# Ausfahrt mit Orca 3 von Hirtshals



## mtechniker2002 (27. Juni 2012)

Hallo Leute,

wir fahren im August mit der Orca 3 von Hirtshals aus eine 4 Tagestour.

Hätte da mal ein paar Fragen:

Wie schaut´s denn da aus, sollten wir am Bug oder am Heck fischen? |kopfkrat

Driftet das Schiff immer gleich, oder stellt es der Kapitän auch mal anders rum?|kopfkrat

Welche Farben sind im August am Gelben Riff gut?|kopfkrat

Sollte man mit oder ohne Beifänger fischen?|kopfkrat

Freue mich auf zahlreiche Antworten#h

Schönen Gruß und ein kräftiges Petri Heil
mtechniker2002


----------



## Hechtpeter (28. Juni 2012)

*AW: Ausfahrt mit Orca 3 von Hirtshals*

Hallo.

hab gerade meine 10. Tour mit den Orcas hinter mir, immer super,wenn das Wetter stimmt.


Am Heck steht man etwas besser.Der Bug ist ziehmlich hoch und schräg.Stundenlanges Stehen macht einen zum Hanghuhn.


Normalerweise wird die Drift immer gewechselt.


Farben sind meist relativ, hab meist mit Kieler Blitz in 150 gr geangelt.Bei starker Drift sind 400 gr angesagt.


Mein Standardvorfach ist aus 60.Monofiler selbst gebunden.9 cm Twister in Japanrot auf 6/0 Gamakatsuhaken.

Vergiss nicht die Makrelenforfächer !

Hier ist meine Letzte Fangmeldung:http://www.anglerboard.de/board/showthread.php?t=244164


----------



## mtechniker2002 (29. Juni 2012)

*AW: Ausfahrt mit Orca 3 von Hirtshals*

Hallo Hechtpeter,

danke für die Info´s. 

Sind für mich sehr hilfreich. 
Wir sind sonst mit der Baltic1 von Hirtshals und von Sassnitz aus gefahren.

Wenn wir in Hirtshals waren hab ich meist 90 bis 125 gr Pilker von Hakuma gefischt.
Gibt´s ja leider nicht mehr....
Hab mir jetzt einige Kieler Blitz bis 125 gr und einige Königpilker bis 125 gr gekauft.

Schau ma mal was da so geht (bin schon ganz schön heiß auf´s fischen).

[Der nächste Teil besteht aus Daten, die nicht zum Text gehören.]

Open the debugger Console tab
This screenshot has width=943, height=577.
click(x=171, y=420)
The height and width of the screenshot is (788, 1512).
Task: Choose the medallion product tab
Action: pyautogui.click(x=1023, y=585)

Rute verwende ich meist eine mit 100 gr Wurfgewicht und 2,7m Länge mit einer 4000 Stella und 17er geflochtenen.

Danke nochmal  

Schönen Gruß
mtechniker2002


----------



## Hechtpeter (29. Juni 2012)

*AW: Ausfahrt mit Orca 3 von Hirtshals*

Dein Gerät ist mit Sicherheit viel zu fein, glaube nicht ,daß Du damit viel Spaß hast...

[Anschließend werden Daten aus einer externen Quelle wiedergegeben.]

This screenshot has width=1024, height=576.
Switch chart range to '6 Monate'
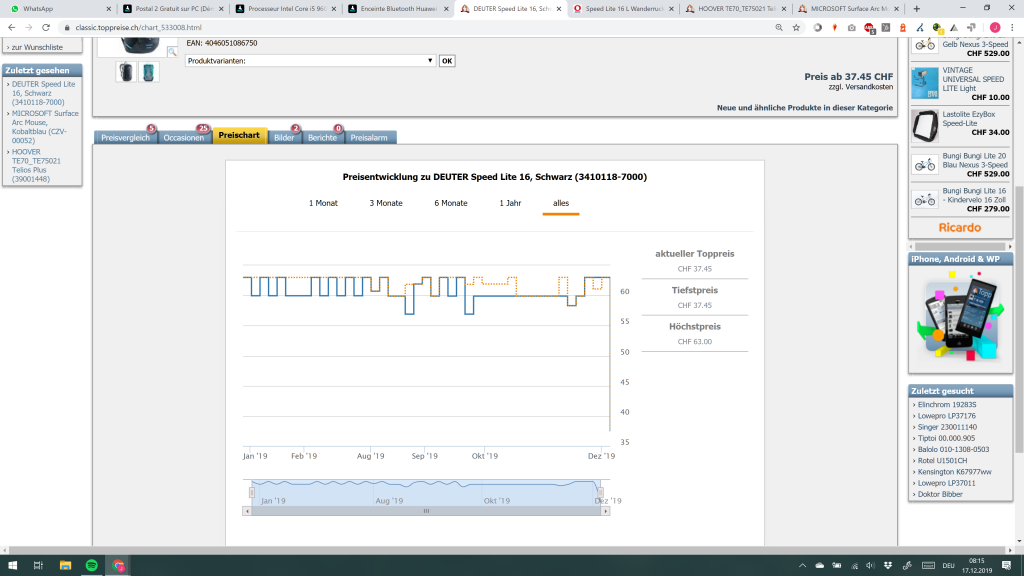450,203
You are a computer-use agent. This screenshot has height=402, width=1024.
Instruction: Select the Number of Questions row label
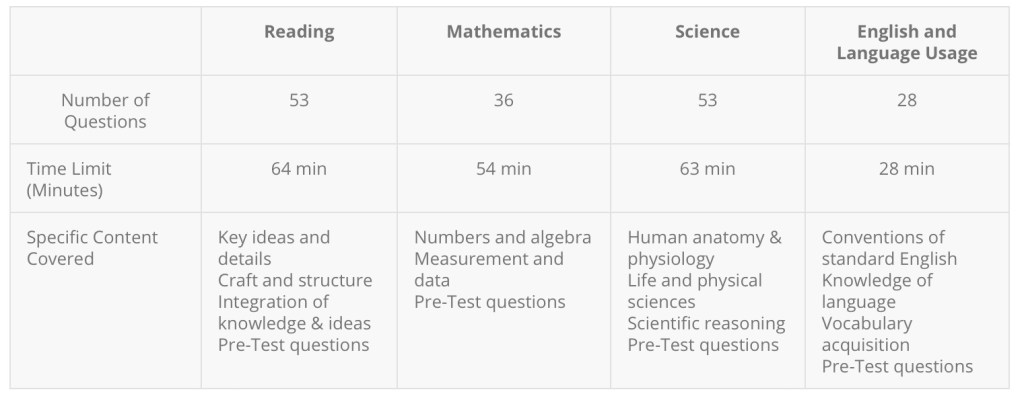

Wurfgewicht *mindestens* 200 gr, deine Rolle erscheint viel zu klein und Pilker von 150 gr sind nur für wenig Drift und bestes Wetter geeignet.


----------



## mtechniker2002 (30. Juni 2012)

*AW: Ausfahrt mit Orca 3 von Hirtshals*

Servus hechtpeter,

ich hab immer 3 Ruten dabei:
- skyblade adrenalin sniper 100gr Wurfgewicht 
- Leitner Waller Spin bis 140 gr Wurfgewicht 
- Sportex Waller Spezial bis 200 gr Wurfgewicht

Rollen: 4000er Stella, 5000er Stella und 6500 US Baitrunner

Pilker: Die meisten bis 125 gr, aber auch ein paar bis 500gr.
Bis jetzt war meist die 100 gr Rute okay, hab mit der auch schon Dorsche bis 30 Pfund da oben gefangen (allerdings haben wir auch nur bis ca. 50 m Wassertiefe gefischt).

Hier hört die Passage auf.